The cost it pays, relative to plain data parallelism: an all-gather of each layer's parameters in both the forward and backward pass. Measured, ZeRO-3 / FSDP communication is roughly 1.5× the volume of plain data-parallel all-reduce. So you trade a 64× memory reduction for a ~50% communication increase. On NVLink-rich nodes that trade is overwhelmingly worth it; the model that didn't fit at all now trains at ~85–90% of data-parallel throughput. On slow inter-node links, the extra all-gathers can hurt — which is the seam where tensor and pipeline parallelism (file 04) take over.

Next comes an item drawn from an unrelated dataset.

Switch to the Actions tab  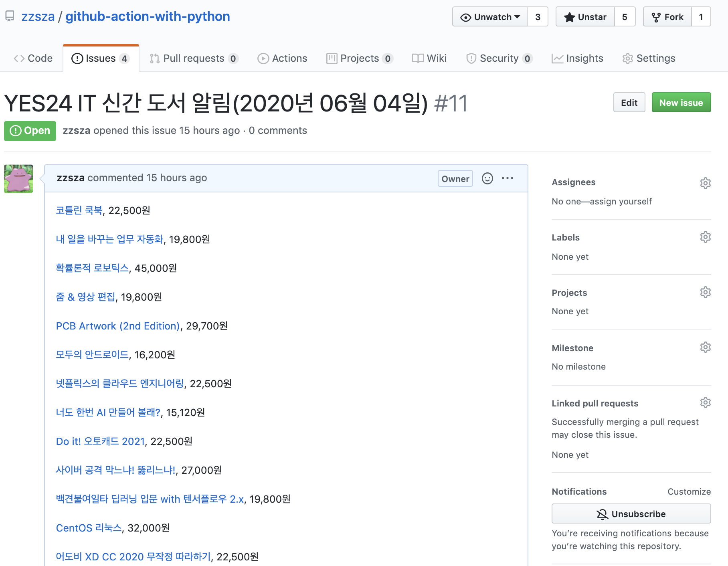(282, 59)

Why this instead of just buying GPUs with more memory

The plausible alternative: skip sharding, rent H200s (141 GB) or B200s. But the static state is 1,120 GB; even 141 GB cards need eight of them to hold it, and you still need data parallelism across those — at which point you're replicating 1,120 GB eight times again. Sharding is not avoidable by bigger cards; it is more valuable on bigger cards, because it lets each card hold a fraction and use the rest for a larger batch or longer sequences.

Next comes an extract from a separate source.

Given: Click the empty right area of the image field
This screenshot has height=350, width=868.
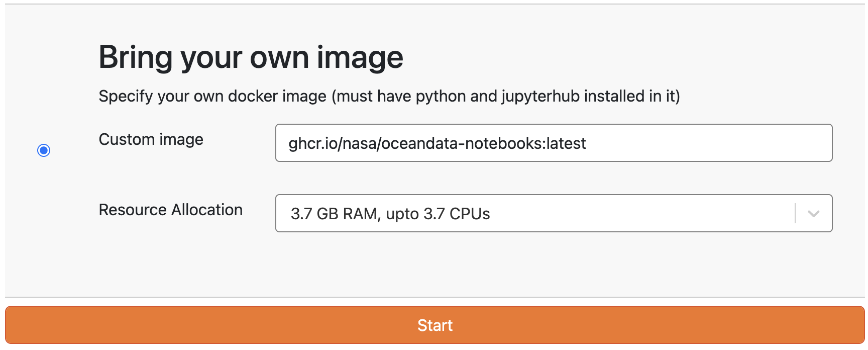Looking at the screenshot, I should click(x=728, y=143).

A second alternative: CPU offload (ZeRO-Infinity / ZeRO-Offload) — push the optimizer state to host RAM. This fits enormous models on few GPUs, but PCIe bandwidth (~64 GB/s) is an order of magnitude slower than HBM, so every step stalls on offload transfers. It is the right tool when you are GPU-poor and time-rich (fitting a 70B model on a single 8-GPU node for research), and the wrong tool when you have the cluster and need throughput. The decision is governed by whether you have GPUs to shard across or must fall back to slow host memory.

Operational signals — is sharding helping or hurting?

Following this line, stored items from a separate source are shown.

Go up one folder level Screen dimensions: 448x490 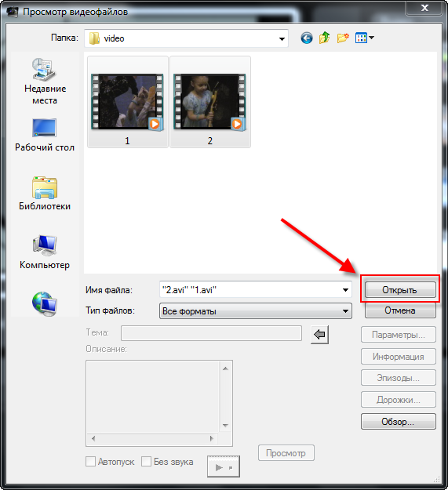click(x=324, y=38)
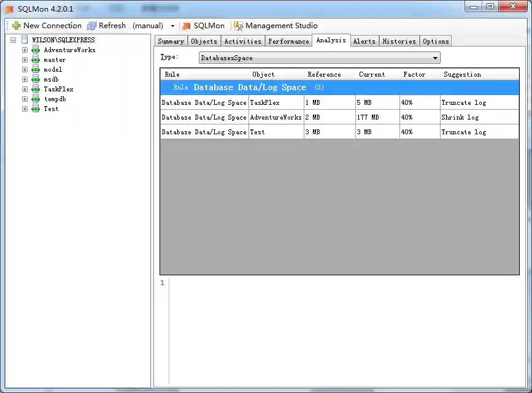The height and width of the screenshot is (393, 532).
Task: Expand the AdventureWorks database node
Action: pyautogui.click(x=25, y=50)
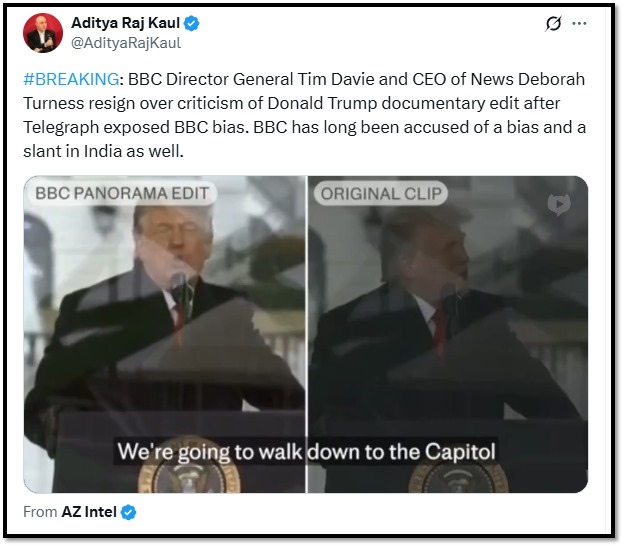Click the BBC PANORAMA EDIT label

click(x=122, y=193)
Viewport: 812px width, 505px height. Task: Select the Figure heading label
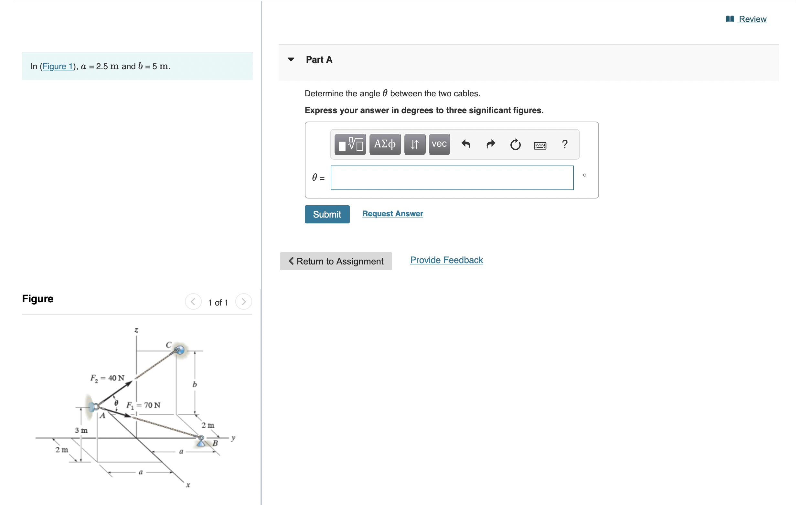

Healthy behavior. Per-GPU memory drops to roughly static/N + activations and stays flat. Throughput within ~10–15% of what data parallelism would give if the model fit — meaning the all-gathers are overlapping well. Memory headroom that scales: adding GPUs to the FSDP group lowers per-GPU static state proportionally.

First metric to degrade. Step time, as you push to ZeRO-3 on a slow interconnect. The all-gathers that hid fine on NVLink stop hiding on InfiniBand; you see step time rise even though memory is comfortable. The signal: memory is fine but throughput dropped after enabling parameter sharding.

The misleading metric. Peak memory looking great while throughput quietly tanks — teams celebrate fitting the model and miss that they're now communication-bound. Watch the ratio of compute time to all-gather time in the profiler, not just whether it fits. Another trap: assuming ZeRO-3 is "better" than ZeRO-2 because it uses less memory — if ZeRO-2 already fits, ZeRO-3 just adds communication for memory you didn't need.

The graph an expert opens first. Profiler timeline showing the per-layer all-gather kernels and whether they overlap the previous layer's compute (FSDP prefetches the next layer's params while computing the current one). Exposed all-gather gaps mean prefetch isn't keeping up — increase the prefetch depth or move to a less aggressive stage.

Boundary of applicability — when to stop sharding

Where it shines. Models whose static state exceeds one GPU but whose single layer fits comfortably. Clusters with fast intra-node interconnect (NVLink) so the all-gathers hide. The 70B-on-64-H100s case is squarely in the sweet spot — ZeRO-3/FSDP is the default first choice.

Where it becomes pathological. When even a single layer's parameters plus its activations don't fit on one GPU — ZeRO-3 can't help, because it still has to materialize a full layer to compute it. Giant individual layers (very wide MLPs, huge attention) need tensor parallelism (file 04), which splits the layer itself. Also pathological: ZeRO-3 across slow inter-node links with small per-GPU compute, where all-gathers dominate.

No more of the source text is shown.